Arbeitsrecht: Abbruch der Betriebsratswahl nur bei voraussehbarer Ungültigkeit

Anna Pietras | 16. März 2010

Eine Betriebsratswahl kann nur dann mit Hilfe einer einstweiligen Verfügung abgebrochen werden, wenn sie bei ihrer Durchführung nichtig wäre. Die Anfechtbarkeit reicht dagegen nicht aus, um einen Abbruch zu rechtfertigen. Beteiligte könnten sonst im einstweiligen Verfügungsverfahren mehr erreichen als in dem für solche Fälle vorgesehenen Anfechtungsverfahren (§ 19 BetrVG) nach der Wahl, da selbst bei erfolgreicher Anfechtung der gewählte Betriebsrat zunächst im Amt bleibt. Dies geht aus einem Beschluss des Landesarbeitsgerichts (LAG) Baden-Württemberg hervor (Az.: 15 TaBVGa 1/10).

In dem Fall ging es um die Betriebsratswahl bei dem Automobilhersteller Daimler. Die Christliche Gewerkschaft Metall (CGM), die neben der IG Metall in der Konzernzentrale vertreten ist, hatte einen Antrag auf Abbruch der Wahl gestellt. Zur Begründung trug die Gewerkschaft vor, das Unternehmen habe Mitarbeiter bestimmter Hierarchieebenen zu Unrecht als leitende Angestellte ausgewiesen und damit von der Wahl ausgeschlossen.

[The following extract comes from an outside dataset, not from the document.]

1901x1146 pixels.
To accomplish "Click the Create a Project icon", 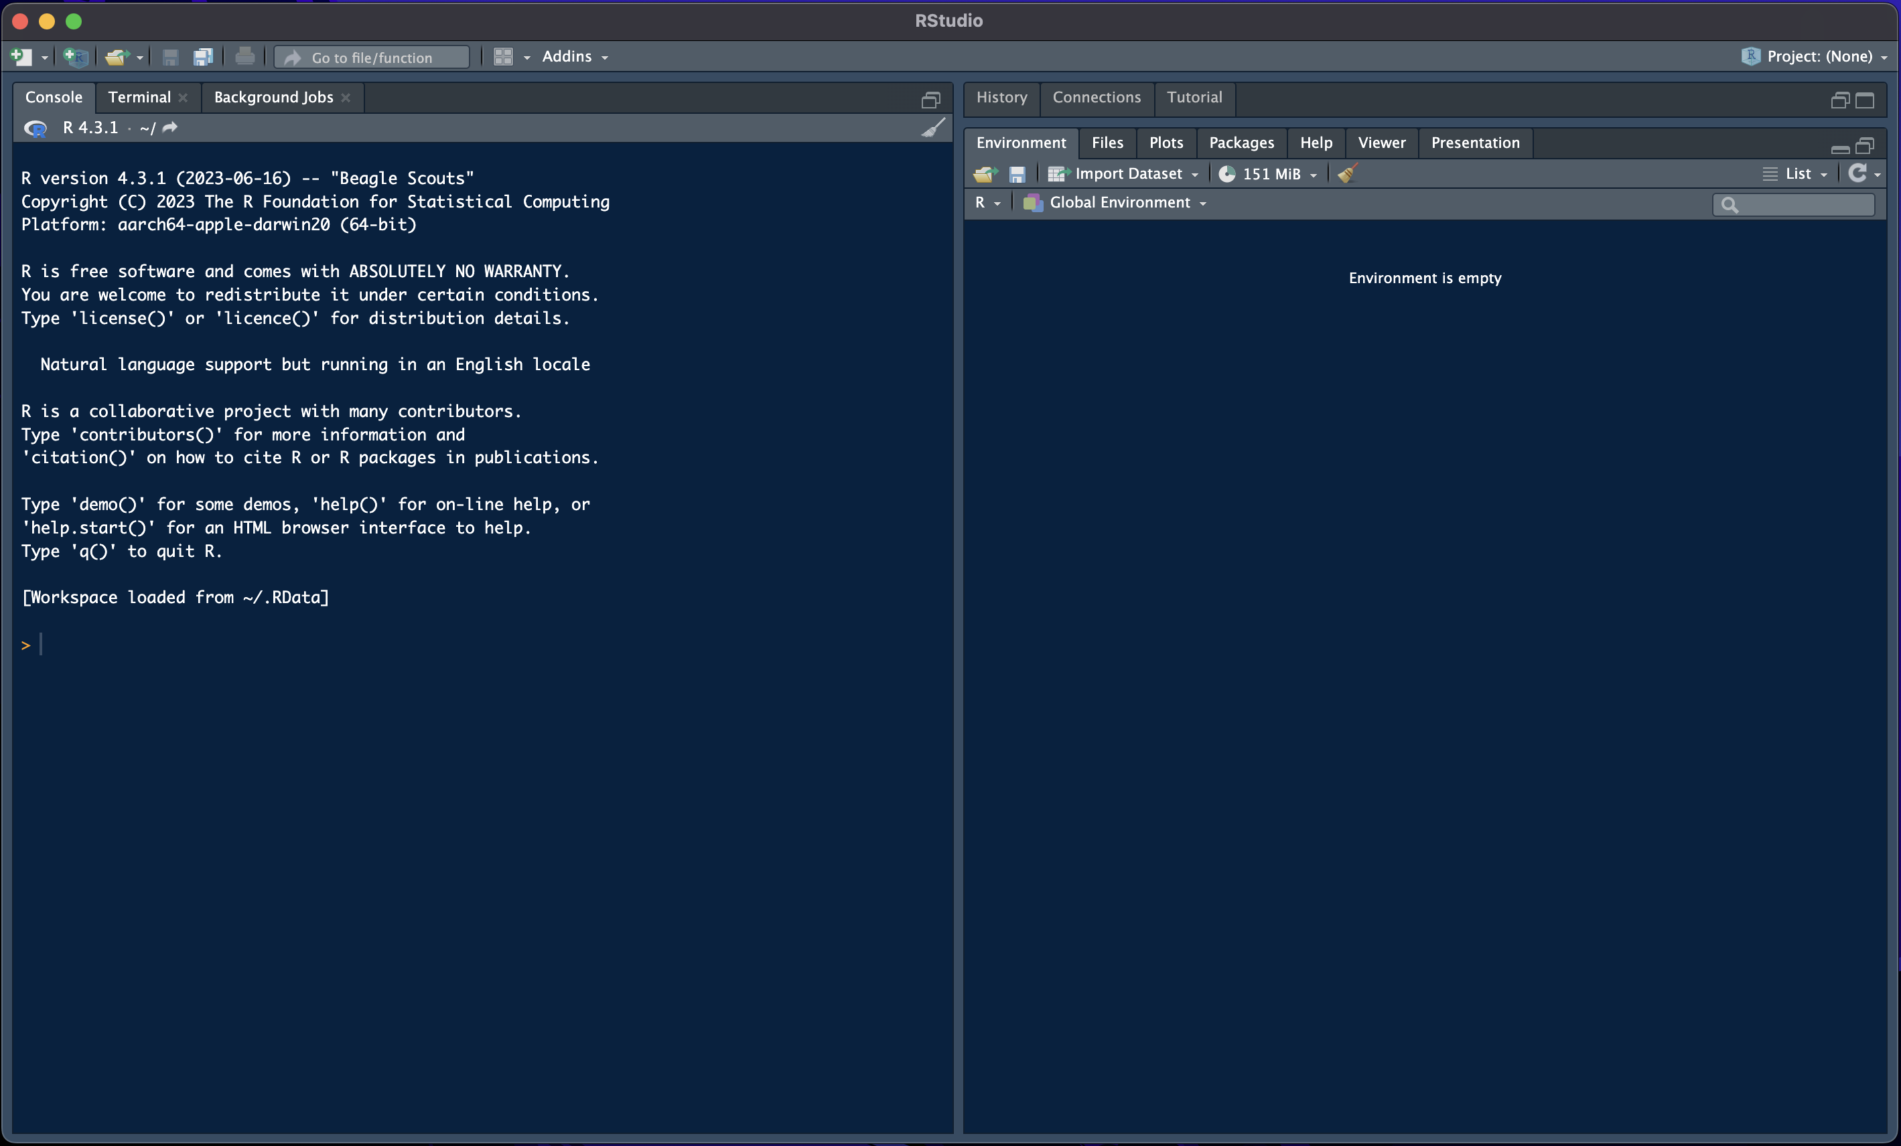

Das Arbeitsgericht untersagte dem Wahlvorstand, die Betriebsratswahl durchzuführen: Die Zahl der zu wählenden Betriebsratsmitglieder sei falsch bemessen. Die hiergegen gerichtete Beschwerde des Arbeitgebers hatte vor dem LAG Erfolg.
Die Voraussetzungen für einen Abbruch der Betriebsratswahl lagen nach Ansicht der Landesrichter nicht vor. Denn Betriebsratswahlen können nur dann im Wege der einstweiligen Verfügung abgebrochen werden, wenn die Wahl im Fall ihres Stattfindens nichtig wäre. Dies komme nur im Ausnahmefall vor. Es müsse in so hohem Maß gegen allgemeine Wahlgrundsätze verstoßen worden sein, dass nicht einmal mehr der Anschein einer dem Gesetz entsprechenden Wahl besteht. Die falsche Größe des zu wählenden Betriebsratsgremiums stelle keinen so schweren Verstoß dar. Ob die Wahl anfechtbar ist, könne später im Anfechtungsverfahren (§ 19 BetrVG) geklärt werden.